# YOUR OBJECTIVE
Below are the records; return exactly the lines from the one with "Open the acquisition Mode dropdown" through the final line, both included, minus any pictures.

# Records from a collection
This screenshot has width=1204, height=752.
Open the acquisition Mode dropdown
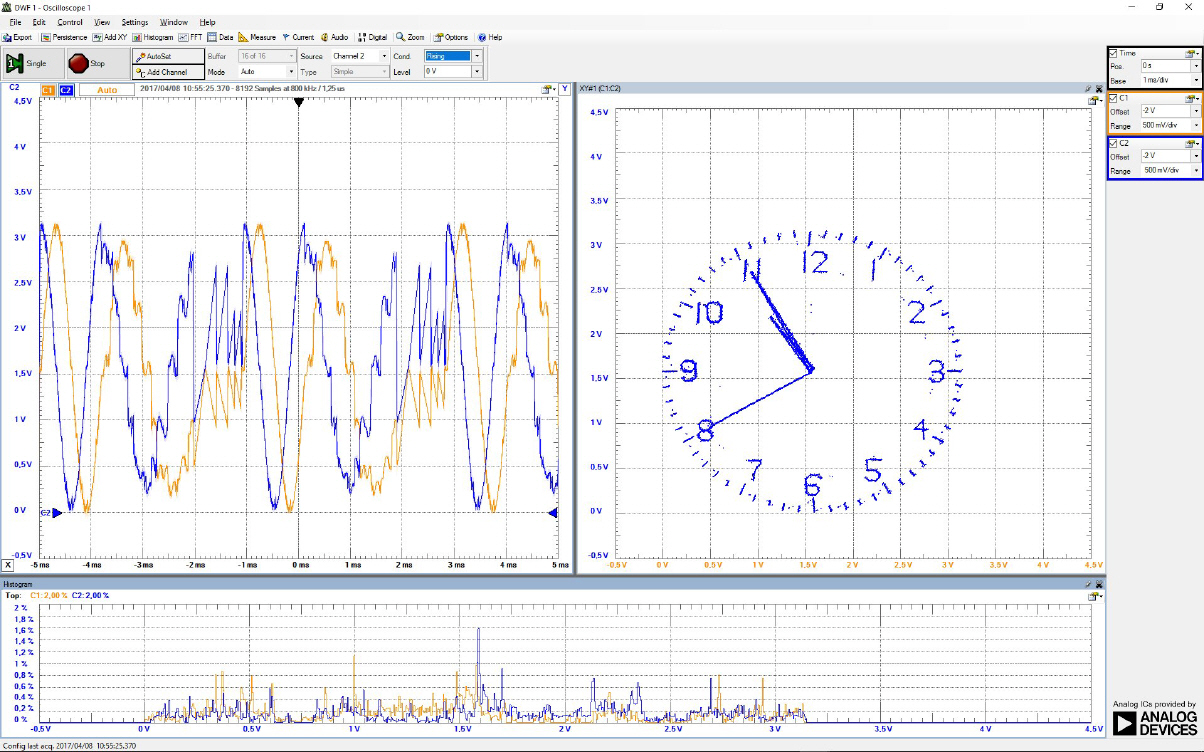tap(267, 72)
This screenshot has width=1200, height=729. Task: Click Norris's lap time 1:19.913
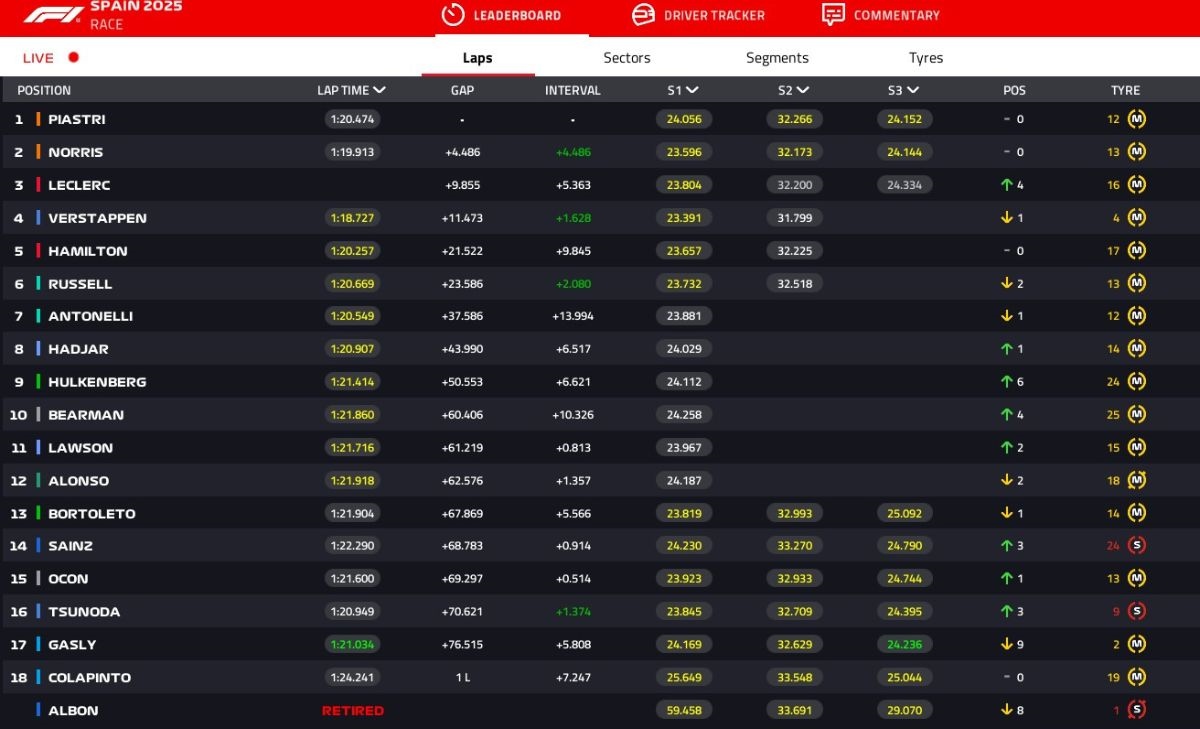[x=352, y=152]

# SOLUTION TO THIS TASK
Open the acquisition Mode dropdown
tap(267, 72)
This screenshot has width=1200, height=729. Task: Click Norris's lap time 1:19.913
[x=352, y=152]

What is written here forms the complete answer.